Nothing makes me resent motherhood so much as “Mommy & Me” events.  And God bless them, preschool teachers love stuff like this.  They work hard even for these events, but I always seem to end them tired, impatient, hungry and angry.  Let’s work through my list of woes.  First of all, the kids make you “lunch”, which is usually in the hotdog family.  They wait on your table which takes forever.  They serve you punch in a tiny paper cup that they then masticate into a soggy mess.  The cup gives up under the pressure of even the tiny sip of punch that you might have had.  You are thirsty and full of hotdog wrapped in pillsbury puff dough.  All the salt and preservatives are causing your head to pound.  And you are hungry.  And these kids don’t like mustard so your dough-dog is dry in your mouth.  After a slow, slow lunch, when everyone is really tired and ready to go home, the craft project is dragged out.

I jealously look at the other “mommies” who mostly have one tired kid, not two to juggle.  Today my dear middle child actually melted down mid-girlscout cookie over a dusty old balloon that Inez found in the corner.  ”I want a balloon!” he screamed, no matter how many times I told him that there weren’t more balloons, that she had found someone’s old, limp one that just happened to have been left there.  Zephyr has this obnoxious way of collapsing when you reach out to grab his arm or take him by the shoulder.  He flops like a fish, smashing his head into whatever surface is available.  Of course he did this there and went careening into the table, falling down and pulling half the table cloth with him.  It looks for the world like I have just given him a roundhouse.  We were midway through the “craft” at this point, which was going painstakingly slow as the printer malfunctioned, the glue containers were in short supply, and the beads rolled off the table.  Inez had absconded with a string of plastic beads and was swinging them at other preschoolers and generally being annoying.  With two kids crying and whining, I grabbed our popsicle stick craft and began the march out of there.  Of course it got rained on and my head smeared.  This is about how I feel right now.  Fucking Mommy and Me.


8 Comments, Comment or Ping

  1. megan nealis

    oh ingrid, i like you. you make me laugh.

    March 30th, 2010

  2. Sarah

    Oh, ha!
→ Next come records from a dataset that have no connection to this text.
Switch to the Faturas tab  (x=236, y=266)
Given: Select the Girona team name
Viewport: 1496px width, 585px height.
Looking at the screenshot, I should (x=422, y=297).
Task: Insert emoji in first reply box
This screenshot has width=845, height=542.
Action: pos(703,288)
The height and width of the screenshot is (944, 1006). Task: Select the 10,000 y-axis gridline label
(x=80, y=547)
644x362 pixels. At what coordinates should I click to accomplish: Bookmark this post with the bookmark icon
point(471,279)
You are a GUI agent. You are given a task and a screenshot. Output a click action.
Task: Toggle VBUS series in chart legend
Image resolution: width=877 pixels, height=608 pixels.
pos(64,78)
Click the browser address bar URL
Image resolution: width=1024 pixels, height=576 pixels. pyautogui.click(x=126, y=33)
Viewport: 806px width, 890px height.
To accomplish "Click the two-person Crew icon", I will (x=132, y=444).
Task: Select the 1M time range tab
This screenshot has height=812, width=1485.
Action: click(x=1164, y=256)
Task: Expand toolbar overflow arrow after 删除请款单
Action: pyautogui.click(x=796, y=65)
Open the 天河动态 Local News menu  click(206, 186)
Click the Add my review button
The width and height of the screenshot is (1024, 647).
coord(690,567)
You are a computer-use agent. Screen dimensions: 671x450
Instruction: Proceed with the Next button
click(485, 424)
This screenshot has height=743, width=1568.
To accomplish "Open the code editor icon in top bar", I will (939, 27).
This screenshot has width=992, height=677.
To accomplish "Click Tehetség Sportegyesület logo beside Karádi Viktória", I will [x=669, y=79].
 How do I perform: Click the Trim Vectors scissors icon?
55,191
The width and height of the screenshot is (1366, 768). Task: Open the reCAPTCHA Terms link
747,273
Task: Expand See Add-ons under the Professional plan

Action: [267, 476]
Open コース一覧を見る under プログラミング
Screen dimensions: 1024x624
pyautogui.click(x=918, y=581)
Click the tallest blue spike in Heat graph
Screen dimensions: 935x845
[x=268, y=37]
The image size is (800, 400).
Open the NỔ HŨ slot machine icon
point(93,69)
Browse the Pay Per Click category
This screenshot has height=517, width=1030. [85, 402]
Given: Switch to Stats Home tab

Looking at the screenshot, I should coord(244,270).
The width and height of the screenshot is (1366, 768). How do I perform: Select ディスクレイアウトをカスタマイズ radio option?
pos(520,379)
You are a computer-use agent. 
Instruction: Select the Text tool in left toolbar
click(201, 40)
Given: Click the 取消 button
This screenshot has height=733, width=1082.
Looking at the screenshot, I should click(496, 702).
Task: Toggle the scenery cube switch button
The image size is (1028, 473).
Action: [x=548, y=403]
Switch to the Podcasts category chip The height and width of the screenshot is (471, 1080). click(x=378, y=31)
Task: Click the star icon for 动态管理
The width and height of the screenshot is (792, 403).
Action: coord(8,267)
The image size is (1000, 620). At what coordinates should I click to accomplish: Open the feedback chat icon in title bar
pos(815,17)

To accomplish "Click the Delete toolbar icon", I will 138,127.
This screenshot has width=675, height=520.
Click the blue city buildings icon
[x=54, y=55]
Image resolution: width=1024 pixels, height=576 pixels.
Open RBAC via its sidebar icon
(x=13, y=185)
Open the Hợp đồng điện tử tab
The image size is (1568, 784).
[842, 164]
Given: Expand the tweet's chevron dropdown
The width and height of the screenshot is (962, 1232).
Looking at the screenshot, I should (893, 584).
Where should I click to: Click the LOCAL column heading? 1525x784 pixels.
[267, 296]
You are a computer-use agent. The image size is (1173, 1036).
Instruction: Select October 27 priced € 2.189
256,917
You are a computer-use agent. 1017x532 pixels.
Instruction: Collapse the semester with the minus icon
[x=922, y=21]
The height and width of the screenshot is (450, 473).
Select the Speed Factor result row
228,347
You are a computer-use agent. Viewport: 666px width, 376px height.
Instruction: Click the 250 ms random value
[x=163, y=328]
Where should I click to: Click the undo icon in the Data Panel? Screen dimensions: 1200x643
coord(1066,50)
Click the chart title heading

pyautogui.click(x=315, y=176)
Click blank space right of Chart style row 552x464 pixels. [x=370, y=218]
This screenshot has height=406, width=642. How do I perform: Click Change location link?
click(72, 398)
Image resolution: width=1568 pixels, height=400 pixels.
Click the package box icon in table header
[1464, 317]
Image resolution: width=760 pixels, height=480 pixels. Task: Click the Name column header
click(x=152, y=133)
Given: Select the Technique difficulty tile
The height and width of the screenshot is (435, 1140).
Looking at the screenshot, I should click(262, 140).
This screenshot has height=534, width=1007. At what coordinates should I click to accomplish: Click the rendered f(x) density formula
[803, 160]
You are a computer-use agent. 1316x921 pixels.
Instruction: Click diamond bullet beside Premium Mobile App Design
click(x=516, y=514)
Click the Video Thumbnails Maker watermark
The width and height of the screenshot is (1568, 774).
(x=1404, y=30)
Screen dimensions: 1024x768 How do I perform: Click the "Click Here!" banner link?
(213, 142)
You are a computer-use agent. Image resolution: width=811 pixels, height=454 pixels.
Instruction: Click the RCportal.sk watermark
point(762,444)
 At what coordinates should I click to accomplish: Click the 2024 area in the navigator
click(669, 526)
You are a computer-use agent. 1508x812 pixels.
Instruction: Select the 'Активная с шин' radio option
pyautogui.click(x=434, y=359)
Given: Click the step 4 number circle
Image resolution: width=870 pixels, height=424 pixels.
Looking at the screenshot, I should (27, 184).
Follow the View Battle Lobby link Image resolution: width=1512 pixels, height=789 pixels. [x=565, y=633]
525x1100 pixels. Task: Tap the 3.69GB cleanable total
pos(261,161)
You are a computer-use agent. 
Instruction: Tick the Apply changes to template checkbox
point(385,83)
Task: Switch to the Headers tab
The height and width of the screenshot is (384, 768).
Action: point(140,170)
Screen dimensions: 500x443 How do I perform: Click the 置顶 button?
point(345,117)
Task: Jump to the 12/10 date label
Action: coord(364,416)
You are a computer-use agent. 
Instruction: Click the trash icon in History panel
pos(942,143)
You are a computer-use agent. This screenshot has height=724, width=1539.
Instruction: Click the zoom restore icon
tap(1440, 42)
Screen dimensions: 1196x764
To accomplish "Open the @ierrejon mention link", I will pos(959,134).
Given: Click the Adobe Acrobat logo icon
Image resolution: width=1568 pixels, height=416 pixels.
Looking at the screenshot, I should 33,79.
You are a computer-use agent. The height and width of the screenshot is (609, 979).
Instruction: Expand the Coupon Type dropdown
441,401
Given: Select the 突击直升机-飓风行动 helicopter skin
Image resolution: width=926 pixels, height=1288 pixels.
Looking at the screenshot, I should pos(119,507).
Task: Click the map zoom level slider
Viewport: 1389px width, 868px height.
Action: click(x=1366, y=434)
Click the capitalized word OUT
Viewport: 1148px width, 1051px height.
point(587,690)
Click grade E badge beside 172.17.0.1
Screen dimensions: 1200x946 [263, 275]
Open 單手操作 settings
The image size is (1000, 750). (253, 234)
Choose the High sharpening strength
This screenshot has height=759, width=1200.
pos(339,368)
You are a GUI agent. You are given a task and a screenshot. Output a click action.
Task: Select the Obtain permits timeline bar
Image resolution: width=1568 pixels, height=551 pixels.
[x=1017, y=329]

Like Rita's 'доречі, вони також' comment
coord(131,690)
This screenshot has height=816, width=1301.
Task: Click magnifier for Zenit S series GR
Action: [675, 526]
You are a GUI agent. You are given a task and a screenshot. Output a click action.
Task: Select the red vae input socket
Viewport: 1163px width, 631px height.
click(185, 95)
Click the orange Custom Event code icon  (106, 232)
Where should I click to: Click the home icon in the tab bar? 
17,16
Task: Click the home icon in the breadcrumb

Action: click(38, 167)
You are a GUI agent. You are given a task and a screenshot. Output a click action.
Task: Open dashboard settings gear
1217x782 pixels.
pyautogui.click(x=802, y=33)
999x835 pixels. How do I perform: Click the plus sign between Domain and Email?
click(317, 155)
Ha!!!! I wish I knew Mommies hated these, too!!! I taught preschool…. this was the only part of my job I hated. Too bad I was only doing these things because I thought the Mommies liked it. Could have saved all of us a lot of torture. Oh, the memories you bring back!

    March 31st, 2010

  3. Laura

    Oh, I was a teacher and I hated it too. Thank goodness it was decided a long time ago, that something like that was just not helping anyone and it was scratched from the program.

    March 31st, 2010

  4. Brad

    Why isn’t this filed under “my super freakin’ cute kids”?

    March 31st, 2010

  5. Linda

    Thanks for the laughs, Ingrid! Funny, I don’t remember ever having to go to something like that with my kids. Maybe I just have a selective memory… If you ever have to do it again, Ingrid, my (unsolicited) advice is eat first. Or send Brad.

    March 31st, 2010

  6. Oh, I just laughed SO HARD. And then I read Brad’s comment and I laughed EVEN MORE. Ah, awesome laughing. Sorry that you have to endure Mommy and Me, but thanks for sharing!

    March 31st, 2010

  7. Kirstin Parmeter-Nusser

    I think our society has gotten on this cutesy “create-the-heartfelt-moment” bandwagon in regards to raising our children. On that wagon there’s scrapbooking every damn thing our kids do, making it cookie cutter perfect, and loving every minute of it. I say we should make a concerted effort to not jump on that wagon! Stop the wagon and let me the hell off! ; )

    April 1st, 2010

  8. Wendy

    oh, oh, I’m peeing my pants just sitting here in my office chair – no really, rolling on my office floor!